** start Entries shown **

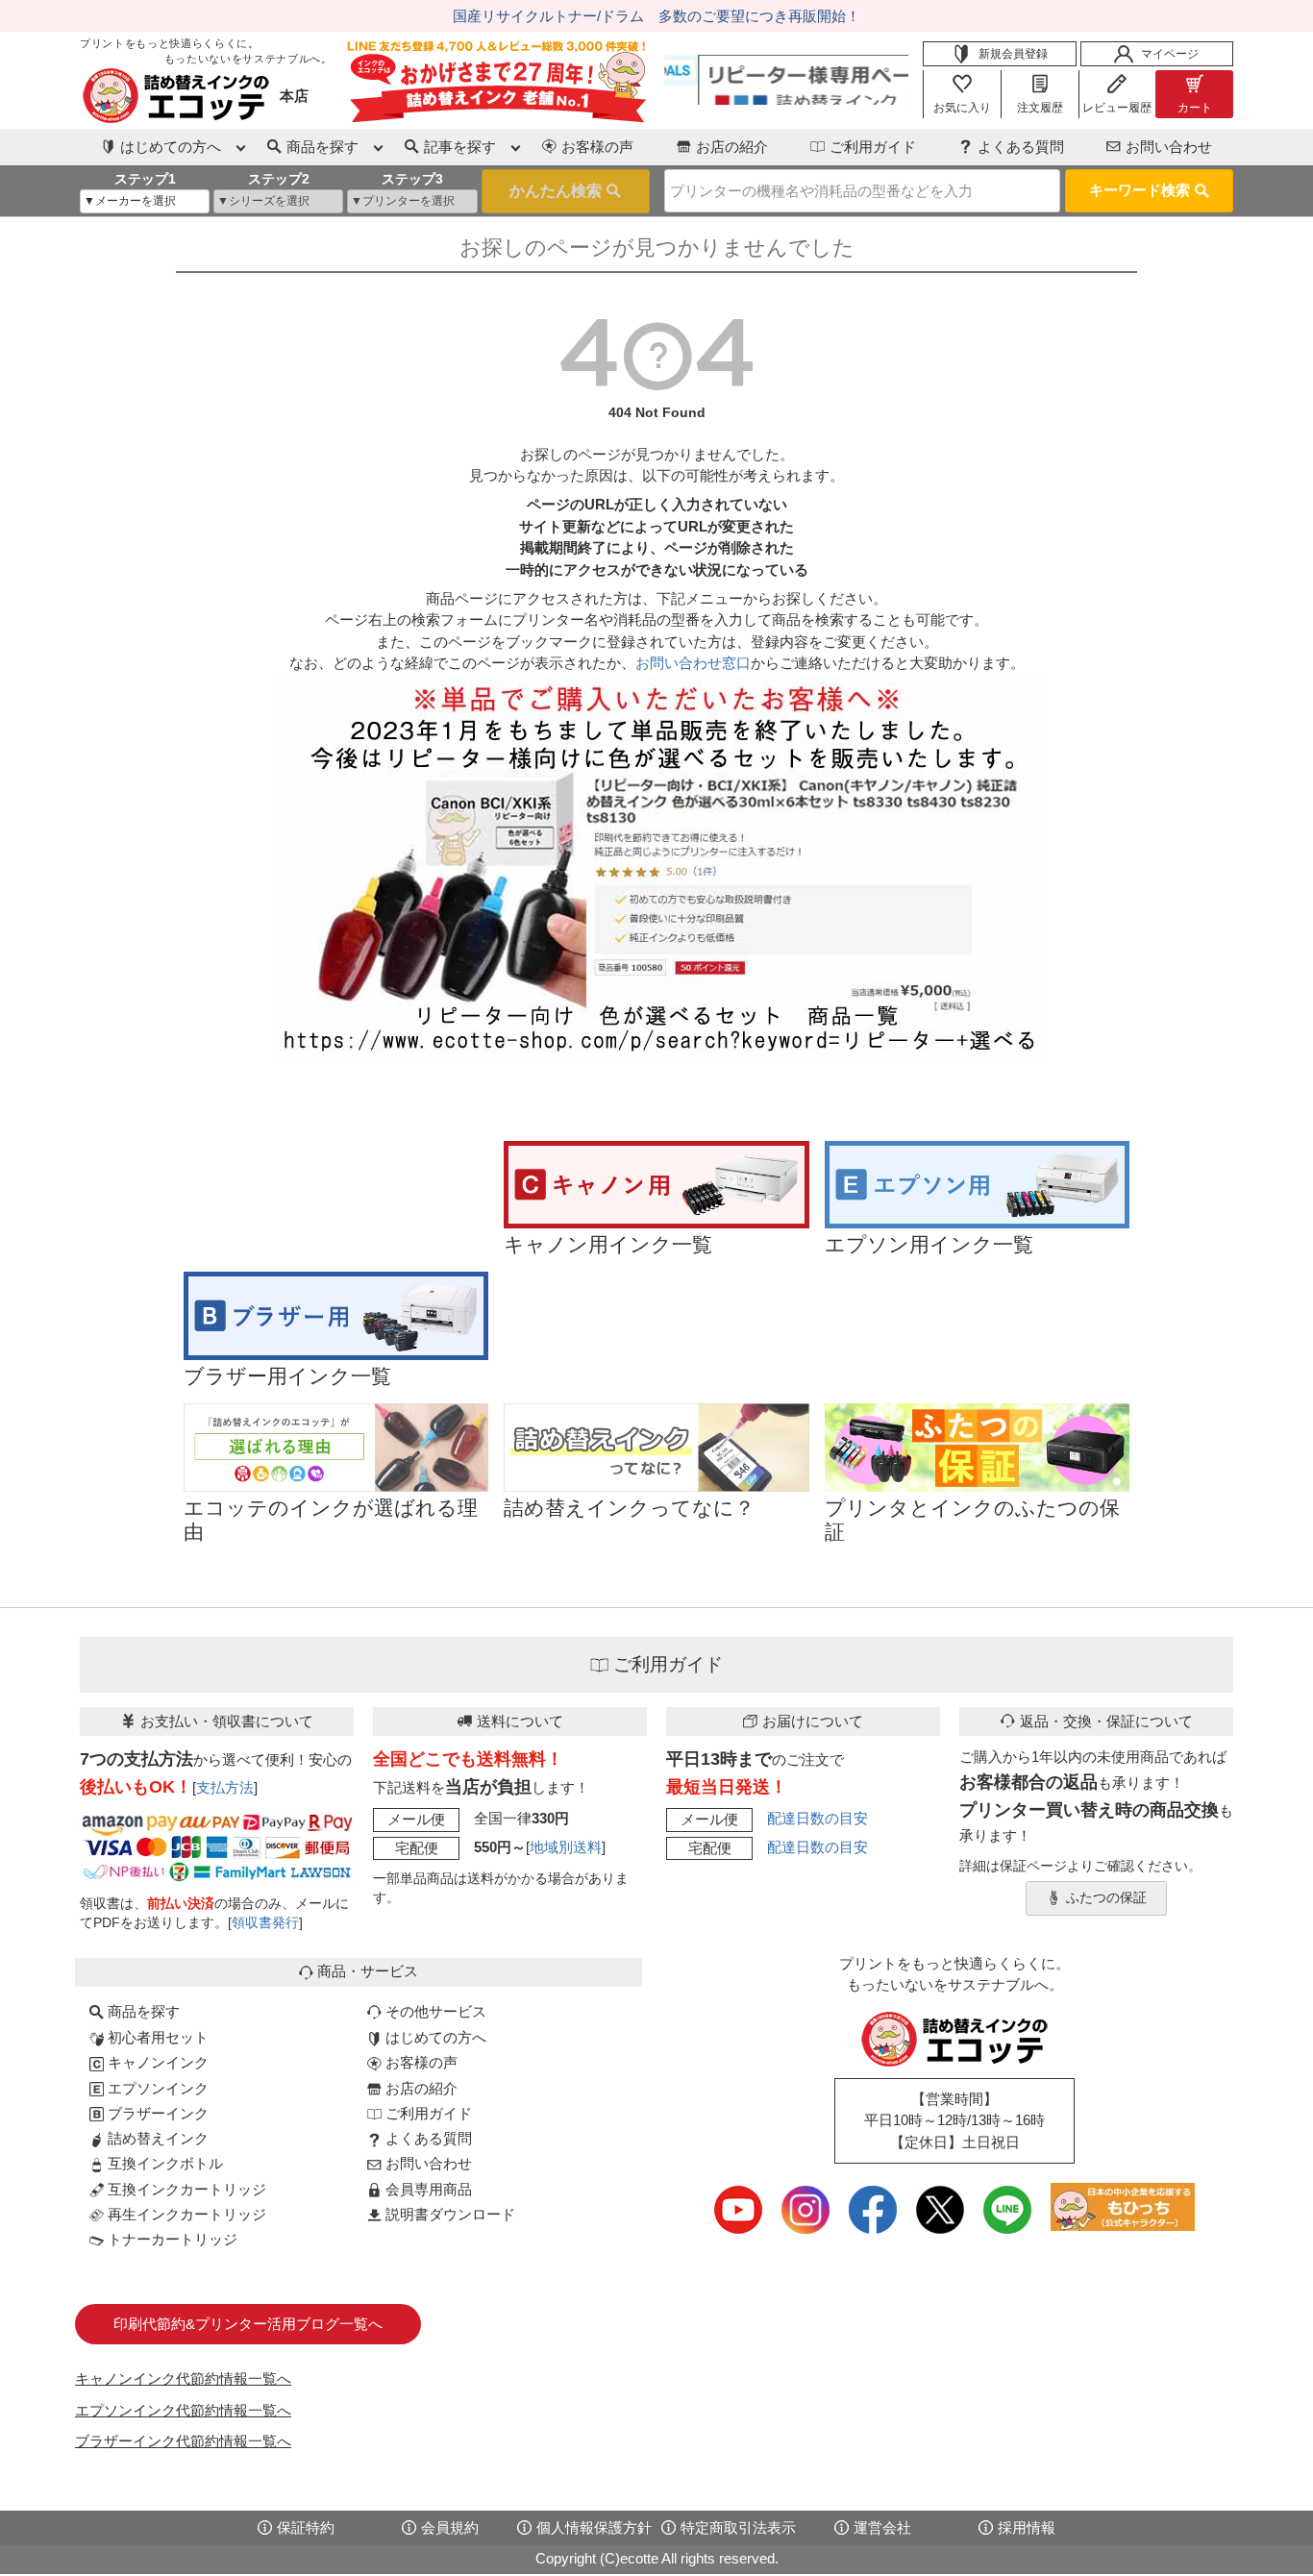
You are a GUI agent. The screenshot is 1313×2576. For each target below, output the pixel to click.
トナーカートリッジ (170, 2239)
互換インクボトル (163, 2163)
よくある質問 (1021, 146)
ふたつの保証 (1106, 1898)
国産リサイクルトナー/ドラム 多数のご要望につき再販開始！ (656, 16)
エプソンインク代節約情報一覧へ (183, 2410)
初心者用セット (156, 2037)
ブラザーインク (156, 2113)
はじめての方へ (434, 2037)
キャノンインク (156, 2062)
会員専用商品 (427, 2189)
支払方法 (225, 1787)
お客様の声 (597, 146)
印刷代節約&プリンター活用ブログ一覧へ (248, 2324)
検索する (566, 191)
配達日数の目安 (817, 1818)
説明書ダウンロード (448, 2214)
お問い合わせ (1169, 146)
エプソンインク (156, 2088)
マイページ (1170, 54)
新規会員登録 (1013, 54)
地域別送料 (566, 1847)
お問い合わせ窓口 (693, 663)
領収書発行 (265, 1923)
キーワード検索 (1139, 190)
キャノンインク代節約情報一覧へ (183, 2378)
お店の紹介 (732, 146)
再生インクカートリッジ (185, 2214)
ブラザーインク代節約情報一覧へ (183, 2441)
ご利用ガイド (873, 146)
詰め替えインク (156, 2138)
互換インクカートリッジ (185, 2189)
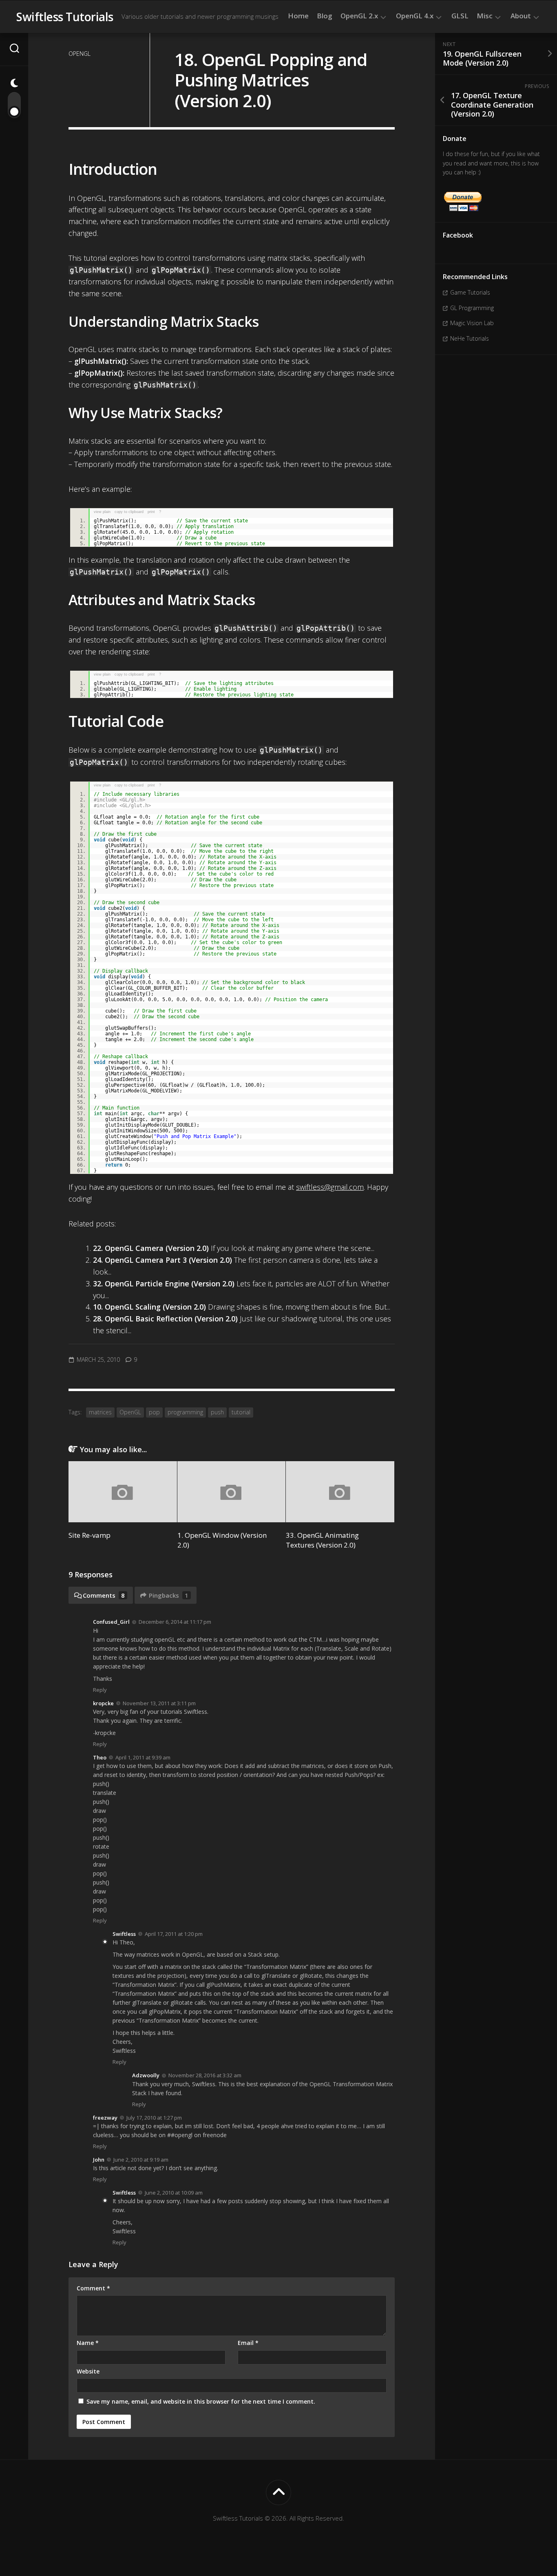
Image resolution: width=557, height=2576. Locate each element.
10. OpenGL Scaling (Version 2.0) (149, 1307)
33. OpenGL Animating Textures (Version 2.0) (322, 1540)
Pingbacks (168, 1595)
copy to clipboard (129, 512)
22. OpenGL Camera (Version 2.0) (151, 1248)
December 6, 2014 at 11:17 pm (175, 1621)
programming (185, 1412)
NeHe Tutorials (469, 338)
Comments (104, 1595)
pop (154, 1412)
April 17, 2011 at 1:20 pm (174, 1934)
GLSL (460, 16)
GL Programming (472, 308)
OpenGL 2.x (359, 16)
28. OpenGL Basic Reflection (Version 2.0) (165, 1318)
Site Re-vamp (90, 1535)
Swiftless (124, 1934)
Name (88, 2343)
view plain (102, 512)
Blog (324, 16)
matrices (100, 1412)
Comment (93, 2288)
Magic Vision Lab (472, 323)
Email (248, 2343)
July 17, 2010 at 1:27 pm (154, 2117)
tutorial (241, 1412)
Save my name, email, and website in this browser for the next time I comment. (200, 2401)
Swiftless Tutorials (64, 16)
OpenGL (80, 53)
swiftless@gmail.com (330, 1187)
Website (88, 2371)
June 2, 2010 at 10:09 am (174, 2192)
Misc (485, 16)
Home (298, 16)
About (521, 16)
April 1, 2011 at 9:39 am (142, 1757)
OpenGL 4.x (414, 16)
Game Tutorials (470, 292)
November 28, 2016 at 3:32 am (204, 2075)
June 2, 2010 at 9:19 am (140, 2159)
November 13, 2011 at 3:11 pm (159, 1703)
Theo (99, 1757)
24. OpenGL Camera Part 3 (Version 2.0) (162, 1260)
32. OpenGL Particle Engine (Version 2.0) (163, 1283)
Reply (100, 1689)
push (217, 1412)
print (151, 512)
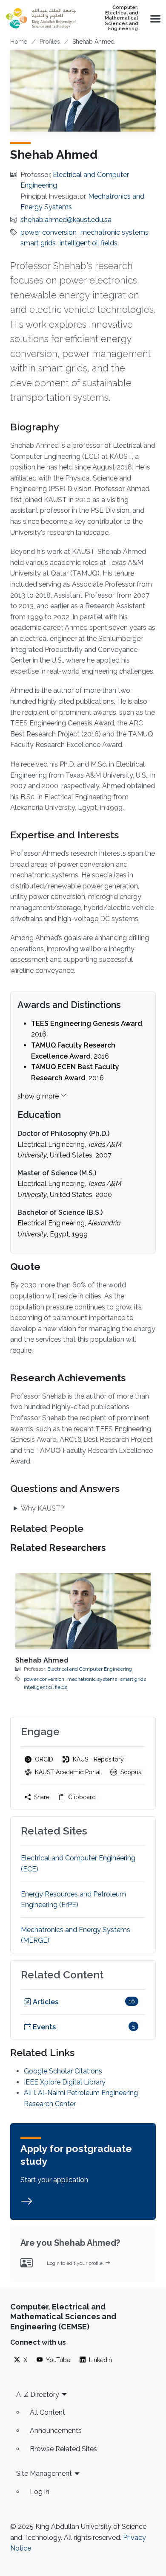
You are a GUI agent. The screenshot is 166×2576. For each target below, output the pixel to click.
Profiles (50, 41)
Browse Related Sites (63, 2449)
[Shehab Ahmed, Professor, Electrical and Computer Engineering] (83, 1611)
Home (18, 41)
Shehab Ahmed (42, 1660)
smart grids (38, 243)
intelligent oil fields (88, 243)
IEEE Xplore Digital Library (65, 2082)
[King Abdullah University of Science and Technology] (41, 18)
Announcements (56, 2431)
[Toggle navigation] (154, 18)
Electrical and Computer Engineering (89, 1669)
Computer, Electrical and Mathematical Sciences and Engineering (121, 18)
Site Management (44, 2473)
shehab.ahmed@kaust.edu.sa (66, 220)
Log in (39, 2492)
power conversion (48, 232)
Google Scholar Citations (63, 2071)
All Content (47, 2412)
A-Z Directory (37, 2395)
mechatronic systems (114, 232)
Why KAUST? (42, 1508)
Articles (44, 2002)
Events (43, 2027)
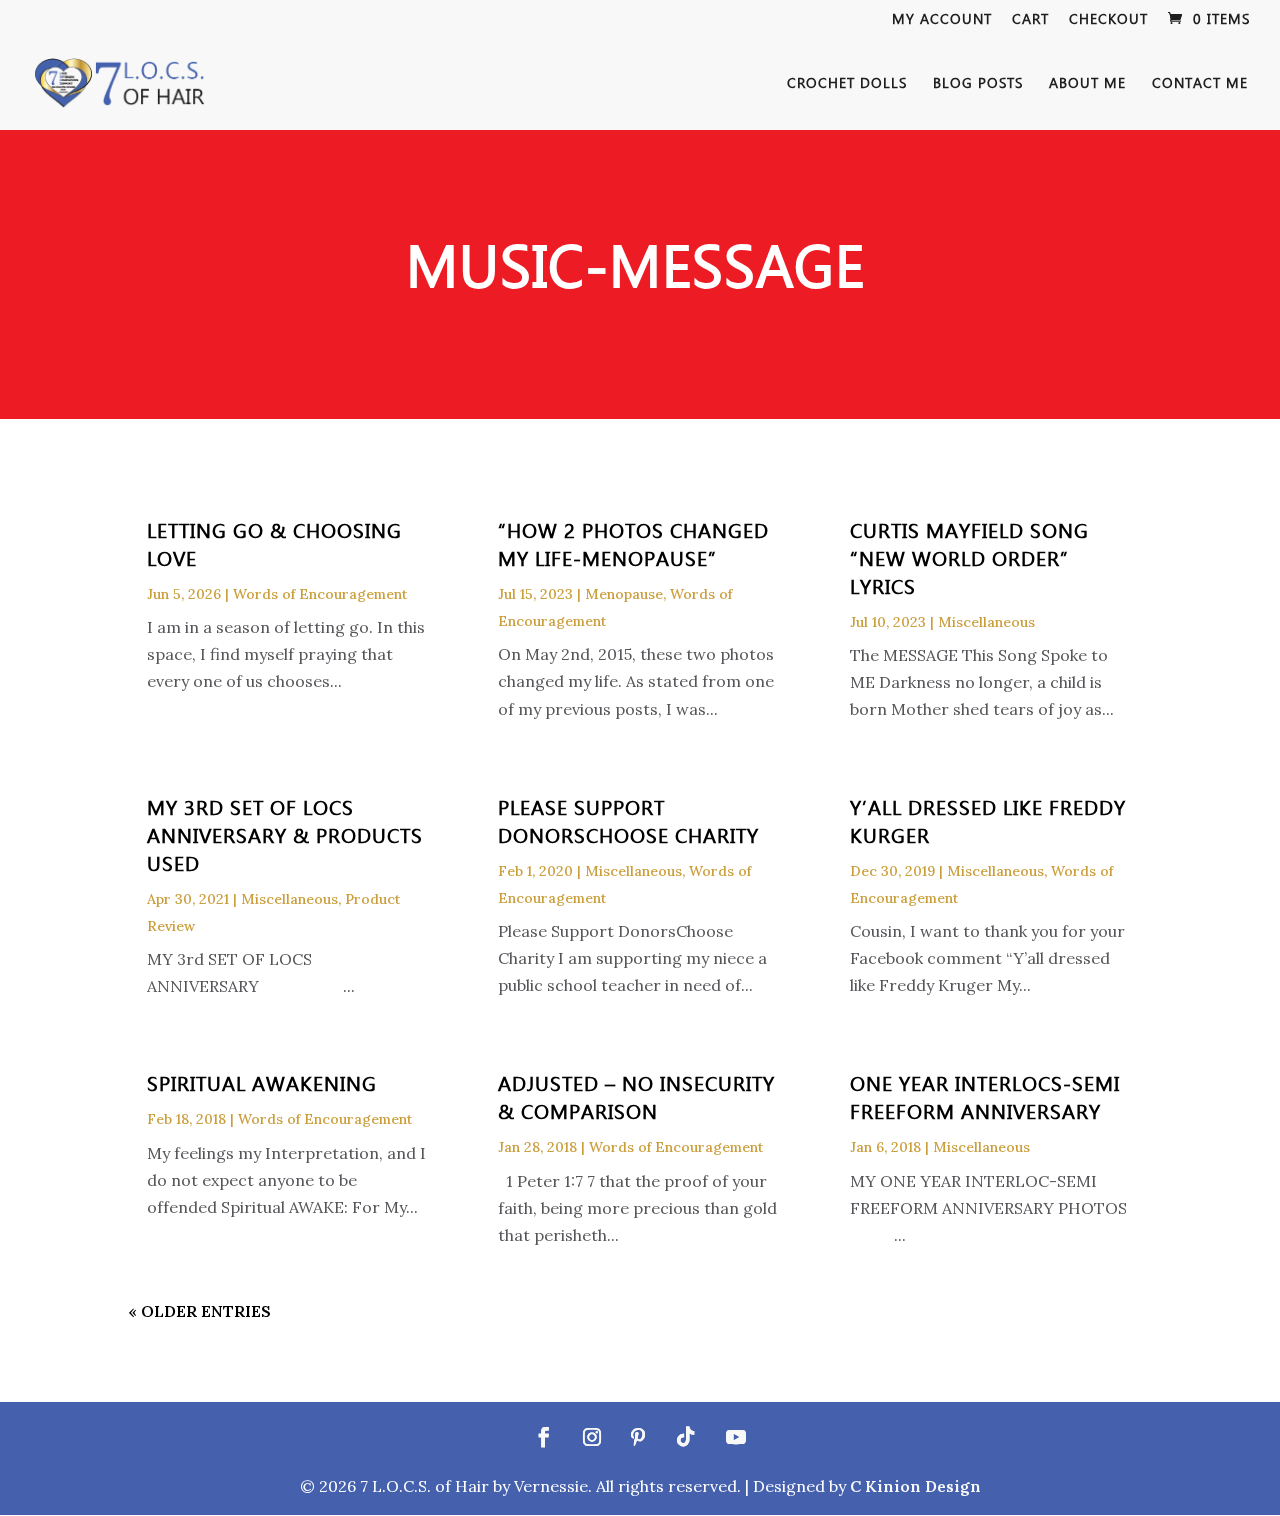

** end Entries shown **

**Job**
In the stretch from the line containing "Electrical and Computer Engineering (89, 1669)" through the end of the items, swap "Site Management" for "Site Administration" and reproduce only those lines with nothing else changed. Leave the pictures out.

**Output of the exercise**
Electrical and Computer Engineering (89, 1669)
Computer, Electrical and Mathematical Sciences and Engineering (121, 18)
Site Administration (44, 2473)
shehab.ahmed@kaust.edu.sa (66, 220)
Log in (39, 2492)
power conversion (48, 232)
Google Scholar Citations (63, 2071)
All Content (47, 2412)
A-Z Directory (37, 2395)
mechatronic systems (114, 232)
Why KAUST? (42, 1508)
Articles (44, 2002)
Events (43, 2027)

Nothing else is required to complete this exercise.